Job 1 –
List the usernames of everyone who posts in the forum thread about fishing the Mosquito Lagoon below.

# FISHING THE Mosquito lagoon



## Catchingfl (Oct 31, 2018)

LET ME KNOW WHAT YA THINK. IF YOU LIKE IT PLEASE LIKE AND SUBSCRIBE.


----------



## Bonesonthebrain (Jan 2, 2020)

The boat has under gunnel fly rod holders for a reason.


----------



## Catchingfl (Oct 31, 2018)

Bonesonthebrain said:


> The boat has under gunnel fly rod holders for a reason.


i know, but i like to keep the rod out with line in the stripping basket incase i see one coming. Gotta be ready.


----------



## Smackdaddy53 (Dec 31, 2012)

I can never get this type of video to load. Do you have a YouTube link?


----------



## Catchingfl (Oct 31, 2018)

Smackdaddy53 said:


> I can never get this type of video to load. Do you have a YouTube link?






yes here it is thanks for watching.


----------



## Capnredfish (Feb 1, 2012)

It’s completely sealed you said. Well it looks like your girl will be completely sealed tonight. Little rough on her. Put some of that crap away.


----------



## Capnredfish (Feb 1, 2012)

Nice fish though


----------



## Catchingfl (Oct 31, 2018)

Capnredfish said:


> Nice fish though


thank you, i probably could have reacted a little better. Its just a small boat not a lot of storage.


----------



## Capnredfish (Feb 1, 2012)

Having a good woman that likes to go out on the boat and flats fish is nice to have as a partner. Treat her well. Ok enough advice.


----------



## Catchingfl (Oct 31, 2018)

Capnredfish said:


> Having a good woman that likes to go out on the boat and flats fish is nice to have as a partner. Treat her well. Ok enough advice.


lol i wouldn't say she likes it, more like tolerates it haha, but thank you


----------

Provided information –
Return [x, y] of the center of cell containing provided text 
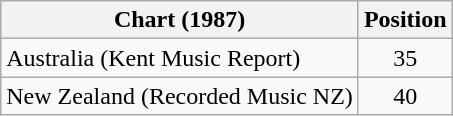
35 [405, 58]
New Zealand (Recorded Music NZ) [180, 96]
Australia (Kent Music Report) [180, 58]
Chart (1987) [180, 20]
Position [405, 20]
40 [405, 96]
Identify which cell holds the provided text, then report its [X, Y] central coordinate. 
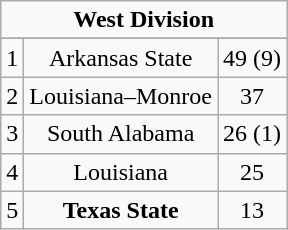
5 [12, 210]
West Division [144, 20]
3 [12, 134]
Arkansas State [121, 58]
26 (1) [252, 134]
Louisiana–Monroe [121, 96]
Louisiana [121, 172]
Texas State [121, 210]
25 [252, 172]
49 (9) [252, 58]
13 [252, 210]
1 [12, 58]
37 [252, 96]
South Alabama [121, 134]
2 [12, 96]
4 [12, 172]
Extract the (x, y) coordinate from the center of the cell holding the provided text.  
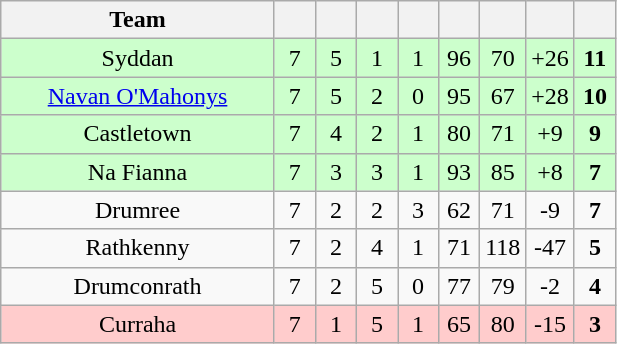
Castletown (138, 134)
70 (503, 58)
85 (503, 172)
79 (503, 286)
+28 (550, 96)
-47 (550, 248)
Navan O'Mahonys (138, 96)
Curraha (138, 324)
+26 (550, 58)
+8 (550, 172)
11 (594, 58)
77 (460, 286)
118 (503, 248)
-15 (550, 324)
10 (594, 96)
67 (503, 96)
Drumree (138, 210)
96 (460, 58)
Drumconrath (138, 286)
Rathkenny (138, 248)
+9 (550, 134)
93 (460, 172)
Team (138, 20)
Na Fianna (138, 172)
-9 (550, 210)
65 (460, 324)
9 (594, 134)
-2 (550, 286)
95 (460, 96)
62 (460, 210)
Syddan (138, 58)
Extract the [x, y] coordinate from the center of the cell holding the provided text.  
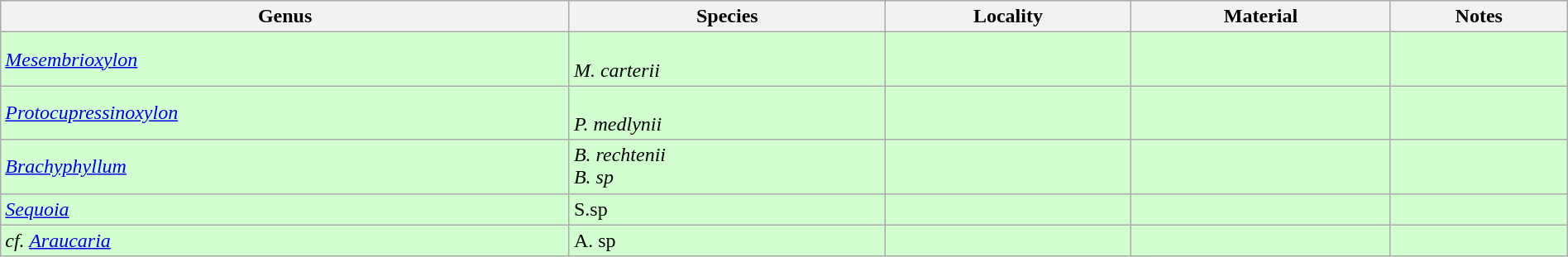
Notes [1479, 17]
Genus [285, 17]
A. sp [727, 241]
Species [727, 17]
P. medlynii [727, 112]
cf. Araucaria [285, 241]
Sequoia [285, 209]
B. rechteniiB. sp [727, 167]
Brachyphyllum [285, 167]
M. carterii [727, 60]
S.sp [727, 209]
Locality [1007, 17]
Protocupressinoxylon [285, 112]
Material [1261, 17]
Mesembrioxylon [285, 60]
Determine the [X, Y] coordinate at the center of the cell enclosing the given text.  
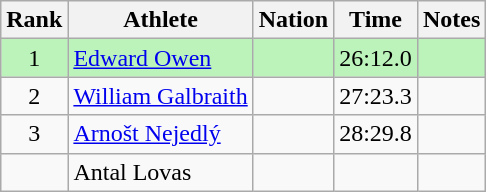
26:12.0 [376, 58]
1 [34, 58]
William Galbraith [160, 96]
Rank [34, 20]
2 [34, 96]
Nation [293, 20]
27:23.3 [376, 96]
Arnošt Nejedlý [160, 134]
Antal Lovas [160, 172]
Notes [451, 20]
Edward Owen [160, 58]
3 [34, 134]
Athlete [160, 20]
Time [376, 20]
28:29.8 [376, 134]
From the cell containing the given text, extract its center point as (X, Y) coordinate. 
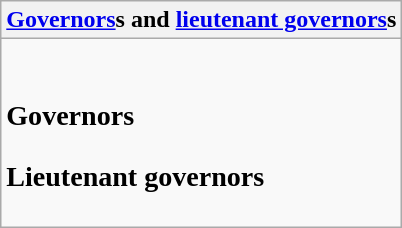
GovernorsLieutenant governors (202, 133)
Governorss and lieutenant governorss (202, 20)
Find where the given text appears and provide that cell's center as (x, y) coordinate. 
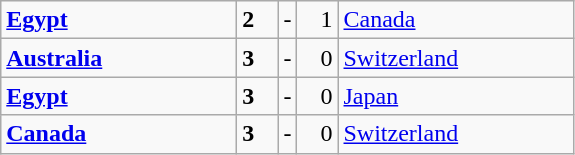
2 (258, 20)
Australia (119, 58)
1 (318, 20)
Japan (456, 96)
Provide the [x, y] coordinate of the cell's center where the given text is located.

Job 2 –
Swap "center" for "midpoint" in the listing, starting at its first line and stopping after the line that contains "Extract the [x, y]". Keep everything else unchanged, and omit the pictures.

Expected answer 1 –
Catchingfl
Bonesonthebrain
Smackdaddy53
Capnredfish

Expected answer 2 –
Return [x, y] of the midpoint of cell containing provided text 
35 [405, 58]
New Zealand (Recorded Music NZ) [180, 96]
Australia (Kent Music Report) [180, 58]
Chart (1987) [180, 20]
Position [405, 20]
40 [405, 96]
Identify which cell holds the provided text, then report its [X, Y] central coordinate. 
5 [12, 210]
West Division [144, 20]
3 [12, 134]
Arkansas State [121, 58]
26 (1) [252, 134]
Louisiana–Monroe [121, 96]
Louisiana [121, 172]
Texas State [121, 210]
25 [252, 172]
49 (9) [252, 58]
13 [252, 210]
1 [12, 58]
37 [252, 96]
South Alabama [121, 134]
2 [12, 96]
4 [12, 172]
Extract the (x, y) coordinate from the midpoint of the cell holding the provided text.  
Castletown (138, 134)
70 (503, 58)
85 (503, 172)
79 (503, 286)
+28 (550, 96)
-47 (550, 248)
Navan O'Mahonys (138, 96)
Curraha (138, 324)
+26 (550, 58)
+8 (550, 172)
11 (594, 58)
77 (460, 286)
118 (503, 248)
-15 (550, 324)
10 (594, 96)
67 (503, 96)
Drumree (138, 210)
96 (460, 58)
Drumconrath (138, 286)
Rathkenny (138, 248)
+9 (550, 134)
93 (460, 172)
Team (138, 20)
Na Fianna (138, 172)
-9 (550, 210)
65 (460, 324)
9 (594, 134)
-2 (550, 286)
95 (460, 96)
62 (460, 210)
Syddan (138, 58)
Extract the [x, y] coordinate from the midpoint of the cell holding the provided text.  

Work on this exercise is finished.